Note: The notion of orientation was fully developed for both simplicial and cubical complexes. For the general case of cell complexes, we just point out that for dimensions $0$ and $1$ the notion applies without change, while in dimension $2$ the orientation of a cell is simply the direction of a trip around its boundary. Also, we can avoid dealing with the issue of orientation by resigning, with a certain penalty, to the algebra over $R={\bf Z}_2$.

Example (projection). Let consider the projection of the cylinder on the circle again:

From the images of the cells under $f$ listed above, we conclude:

• $f_0(A) = f_0(B) = A';$
• $f_1(a) = f_1(b) = a';\ f_1(c) = 0;$
• $f_2(\tau) = 0.$

Now we need to compute the operators:

• $f_0:\ C_0(K) = < A, B > \to C_0(L) = < A' >;$
• $f_1:\ C_1(K) = < a, b, c >\to C_1(L) = < a' >;$
• $f_2:\ C_2(K) = < \tau > \to C_2(L) = 0.$

From the values of the operators on the basis elements, we conclude:

• $f_0 = [1, 1];$
• $f_1 = [1, 1, 0];$
• $f_2 = 0.$

$\square$

Recall also that a chain map as a combination of maps between chain complexes, in addition, has to take boundary to boundary, or, more precisely, has to commute with the boundary operator.

Data extract
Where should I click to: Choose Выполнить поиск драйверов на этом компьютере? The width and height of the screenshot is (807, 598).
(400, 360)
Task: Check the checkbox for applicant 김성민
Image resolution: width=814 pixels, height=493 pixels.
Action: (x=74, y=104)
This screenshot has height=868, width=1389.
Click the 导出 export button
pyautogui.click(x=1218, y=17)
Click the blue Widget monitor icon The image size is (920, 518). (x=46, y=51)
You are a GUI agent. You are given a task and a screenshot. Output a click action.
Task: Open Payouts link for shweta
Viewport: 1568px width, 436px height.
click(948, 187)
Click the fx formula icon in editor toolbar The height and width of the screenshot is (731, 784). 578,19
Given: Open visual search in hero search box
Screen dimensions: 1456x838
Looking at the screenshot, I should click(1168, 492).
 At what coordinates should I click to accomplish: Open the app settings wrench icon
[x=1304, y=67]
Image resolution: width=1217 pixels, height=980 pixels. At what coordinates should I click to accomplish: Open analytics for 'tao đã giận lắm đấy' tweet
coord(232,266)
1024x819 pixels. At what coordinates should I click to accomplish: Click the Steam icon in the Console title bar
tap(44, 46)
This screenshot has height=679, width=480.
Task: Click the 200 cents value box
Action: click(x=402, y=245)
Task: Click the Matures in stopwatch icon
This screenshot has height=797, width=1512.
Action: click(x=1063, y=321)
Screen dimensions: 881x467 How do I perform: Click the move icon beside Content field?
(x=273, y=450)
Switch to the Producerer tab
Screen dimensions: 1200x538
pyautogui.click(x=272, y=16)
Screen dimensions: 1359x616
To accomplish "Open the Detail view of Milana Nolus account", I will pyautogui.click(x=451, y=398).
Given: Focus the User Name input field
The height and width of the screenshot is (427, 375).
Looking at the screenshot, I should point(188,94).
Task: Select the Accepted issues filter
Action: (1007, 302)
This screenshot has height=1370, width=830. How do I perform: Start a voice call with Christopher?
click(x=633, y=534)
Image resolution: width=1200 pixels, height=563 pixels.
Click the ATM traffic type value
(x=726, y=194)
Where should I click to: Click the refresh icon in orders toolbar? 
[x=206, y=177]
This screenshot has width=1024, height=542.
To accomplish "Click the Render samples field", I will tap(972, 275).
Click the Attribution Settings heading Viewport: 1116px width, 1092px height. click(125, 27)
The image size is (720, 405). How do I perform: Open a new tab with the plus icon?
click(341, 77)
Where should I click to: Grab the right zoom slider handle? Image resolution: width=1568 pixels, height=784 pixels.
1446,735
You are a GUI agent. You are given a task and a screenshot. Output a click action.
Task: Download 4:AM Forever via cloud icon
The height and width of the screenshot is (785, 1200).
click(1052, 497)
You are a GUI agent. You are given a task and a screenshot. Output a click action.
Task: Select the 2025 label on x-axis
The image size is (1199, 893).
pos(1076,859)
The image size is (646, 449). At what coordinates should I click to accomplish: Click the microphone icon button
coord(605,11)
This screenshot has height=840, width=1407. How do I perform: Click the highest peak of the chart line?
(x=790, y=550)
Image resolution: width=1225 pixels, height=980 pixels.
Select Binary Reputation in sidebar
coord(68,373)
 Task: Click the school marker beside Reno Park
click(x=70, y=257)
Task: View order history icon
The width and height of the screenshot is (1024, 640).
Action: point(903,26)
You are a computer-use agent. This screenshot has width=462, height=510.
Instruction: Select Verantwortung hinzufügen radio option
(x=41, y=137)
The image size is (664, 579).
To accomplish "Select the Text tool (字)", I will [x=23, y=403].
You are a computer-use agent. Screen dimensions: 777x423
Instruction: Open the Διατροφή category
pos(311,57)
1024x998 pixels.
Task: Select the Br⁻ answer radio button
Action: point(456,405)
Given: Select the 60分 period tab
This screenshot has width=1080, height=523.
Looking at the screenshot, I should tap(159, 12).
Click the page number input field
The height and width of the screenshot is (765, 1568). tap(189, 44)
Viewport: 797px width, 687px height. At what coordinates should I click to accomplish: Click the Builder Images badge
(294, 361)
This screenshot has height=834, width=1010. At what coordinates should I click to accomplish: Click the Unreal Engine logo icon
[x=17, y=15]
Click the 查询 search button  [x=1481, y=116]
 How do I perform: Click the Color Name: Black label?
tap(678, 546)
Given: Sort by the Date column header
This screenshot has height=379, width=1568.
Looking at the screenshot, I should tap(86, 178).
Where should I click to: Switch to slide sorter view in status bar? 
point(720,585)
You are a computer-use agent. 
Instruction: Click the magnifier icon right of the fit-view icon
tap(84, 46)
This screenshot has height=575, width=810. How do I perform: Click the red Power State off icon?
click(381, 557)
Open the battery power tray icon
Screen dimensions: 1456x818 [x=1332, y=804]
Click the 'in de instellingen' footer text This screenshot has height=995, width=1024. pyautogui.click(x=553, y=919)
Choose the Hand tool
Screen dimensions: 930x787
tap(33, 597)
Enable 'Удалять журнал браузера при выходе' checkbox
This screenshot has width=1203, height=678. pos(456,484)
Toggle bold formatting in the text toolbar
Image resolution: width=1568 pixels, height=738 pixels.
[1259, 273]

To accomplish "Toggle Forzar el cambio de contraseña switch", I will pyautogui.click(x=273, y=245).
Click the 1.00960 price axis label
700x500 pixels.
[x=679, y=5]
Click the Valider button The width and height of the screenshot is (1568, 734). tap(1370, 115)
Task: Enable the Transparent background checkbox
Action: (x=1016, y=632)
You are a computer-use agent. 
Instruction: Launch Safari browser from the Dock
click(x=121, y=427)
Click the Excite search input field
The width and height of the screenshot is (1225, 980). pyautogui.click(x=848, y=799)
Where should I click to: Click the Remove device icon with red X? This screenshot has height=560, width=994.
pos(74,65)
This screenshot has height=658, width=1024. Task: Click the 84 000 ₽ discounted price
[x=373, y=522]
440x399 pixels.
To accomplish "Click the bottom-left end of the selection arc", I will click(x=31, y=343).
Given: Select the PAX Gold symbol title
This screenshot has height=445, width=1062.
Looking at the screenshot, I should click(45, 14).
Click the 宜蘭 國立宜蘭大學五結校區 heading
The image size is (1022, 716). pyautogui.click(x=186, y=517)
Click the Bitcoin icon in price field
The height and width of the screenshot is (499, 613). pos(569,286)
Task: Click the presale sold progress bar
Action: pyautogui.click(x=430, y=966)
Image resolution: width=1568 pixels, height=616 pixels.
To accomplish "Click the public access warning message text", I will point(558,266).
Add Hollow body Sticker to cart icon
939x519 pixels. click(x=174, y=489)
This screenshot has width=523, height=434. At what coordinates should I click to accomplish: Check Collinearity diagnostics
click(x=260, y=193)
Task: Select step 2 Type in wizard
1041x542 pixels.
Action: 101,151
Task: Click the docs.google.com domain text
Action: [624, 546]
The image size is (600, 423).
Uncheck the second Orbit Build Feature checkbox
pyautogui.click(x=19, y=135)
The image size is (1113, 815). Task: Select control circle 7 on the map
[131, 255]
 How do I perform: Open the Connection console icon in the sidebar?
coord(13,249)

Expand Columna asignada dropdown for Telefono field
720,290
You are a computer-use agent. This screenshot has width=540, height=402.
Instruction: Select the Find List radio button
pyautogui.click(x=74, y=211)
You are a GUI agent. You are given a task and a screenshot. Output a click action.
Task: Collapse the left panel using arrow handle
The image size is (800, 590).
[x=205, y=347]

Task goal
Copy out the chain-map passage above word for word, beginning at the words "From the values" and stopping after the words "the boundary operator.".

Response below
From the values of the operators on the basis elements, we conclude:

• $f_0 = [1, 1];$
• $f_1 = [1, 1, 0];$
• $f_2 = 0.$

$\square$

Recall also that a chain map as a combination of maps between chain complexes, in addition, has to take boundary to boundary, or, more precisely, has to commute with the boundary operator.